This works until it doesn't. The two ideas want different lifecycles, different schemas, and different reads.
The two ideas
Agent memory is what the agent learned about a user, a workflow, or a goal. It is shaped by the agent's behaviour and is meant to influence future runs. It is small, structured, and read by the model when planning.
Agentic storage is the data the agent operates on. Files, documents, transactions, search indices. It is shaped by the world and read by tools, not the model directly.
A coding agent's memory is "this user prefers TypeScript over JavaScript and wants tests in the same file." Its storage is the actual repository.
A trading agent's memory is "this user has rejected high-slippage routes three times this week." Its storage is the order book, position state, and price feeds.
Mixing the two creates predictable bugs.
What goes wrong when they are mixed
Three failure modes show up consistently.
- The memory store grows unbounded. When everything goes in, nothing leaves. The model sees too much, planning gets slower, and embeddings become noise.
- Eviction policies stop making sense. Document chunks should expire on different rules than user preferences. One TTL per store is the wrong abstraction.
- Privacy boundaries blur. Storage is often per-tenant.

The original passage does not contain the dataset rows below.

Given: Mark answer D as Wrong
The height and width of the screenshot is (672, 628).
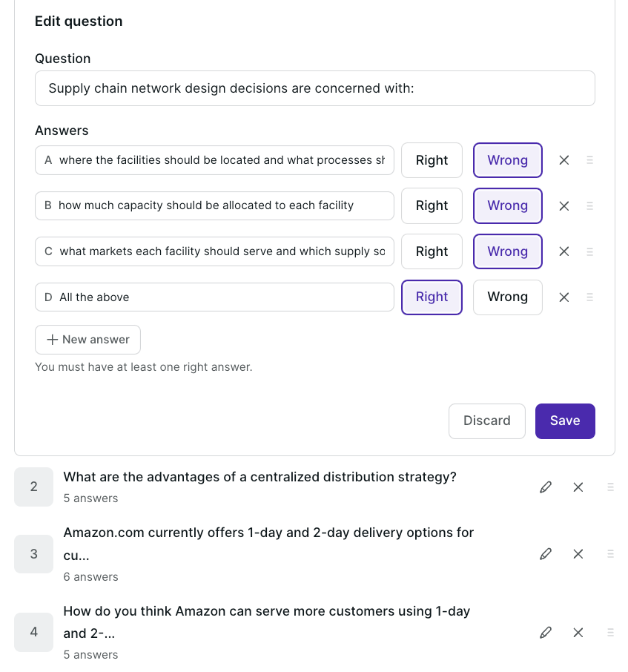Looking at the screenshot, I should (507, 297).
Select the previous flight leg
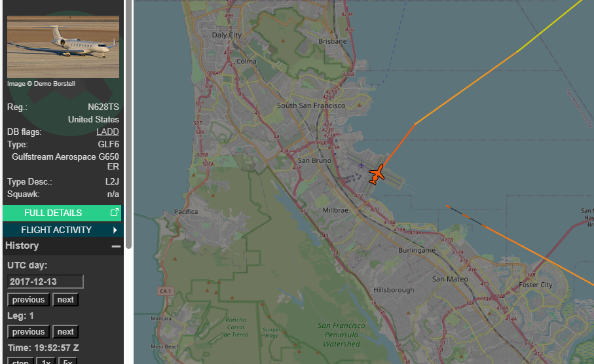The width and height of the screenshot is (594, 364). pyautogui.click(x=29, y=332)
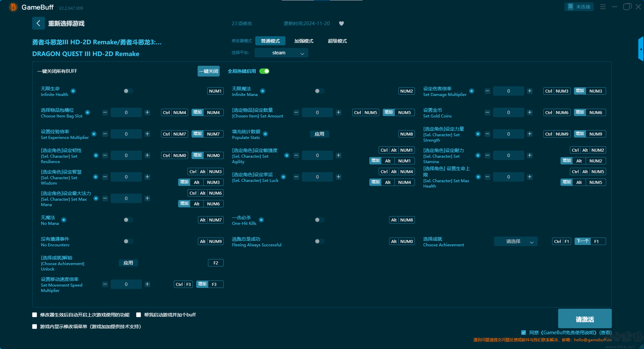Click the star icon beside Populate Stats
This screenshot has height=349, width=644.
265,134

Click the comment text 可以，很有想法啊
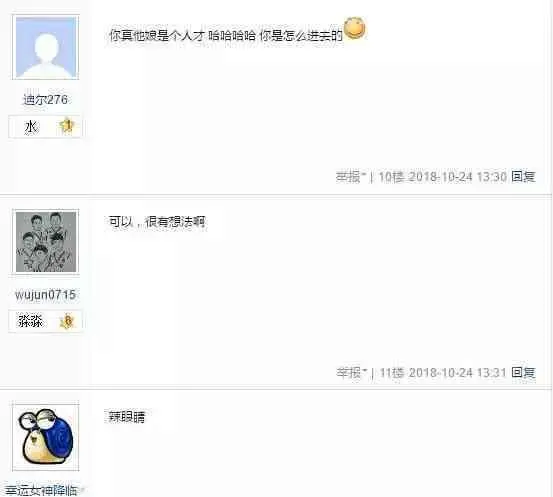[x=157, y=222]
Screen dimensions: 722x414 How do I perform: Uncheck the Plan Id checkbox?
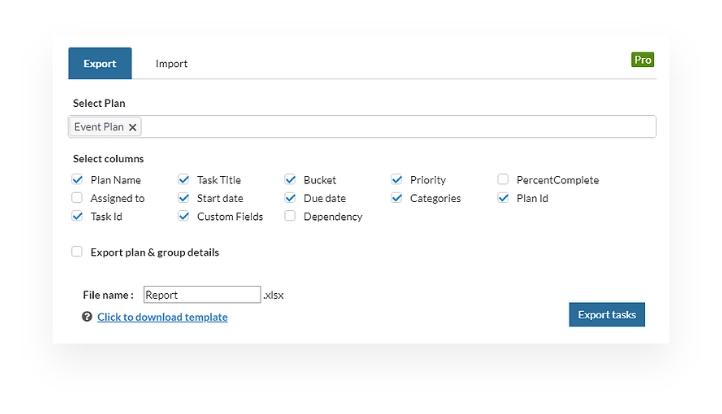tap(503, 198)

Memory is often per-user. The same row can mean both, and that is how data leaks across contexts.
A simple separation
The fix is unglamorous. Two stores, two schemas, two access patterns.
Memory is a small typed table per user, written by the agent and read by the planner. It is inspectable, editable by the user, and small enough to not need vector search.
Storage is whatever your tools need: a vector index for documents, a relational DB for transactions, a file system for code. It is read by tools, not the planner.
The planner can ask storage for facts through tools. It does not browse storage directly.
Knock-on benefits
Once the line is drawn, three things get easier.
- Evals. Memory becomes testable. You can fix the agent's memory state, run a planner step, and assert on the plan. Storage stays out of the test.
- Debugging. Traces show which memory entries shaped the plan. Storage queries appear as tool calls, with their own logs.
- User trust. Users can read their memory and edit it. They cannot meaningfully read your vector index, and they should not need to.
When the line bends
Some agents need the model to reason over storage directly. Long-context retrieval, code review, document analysis. In those cases the model is consuming storage as input, not writing memory through it. The store is read-only at planning time, and the read goes through a tool.
Memory still stays small, structured, and per-user.
The shorter version
Memory is what the agent knows about you. Storage is what the agent operates on. They want different schemas, different lifecycles, and different access. Building them as one store costs more than separating them.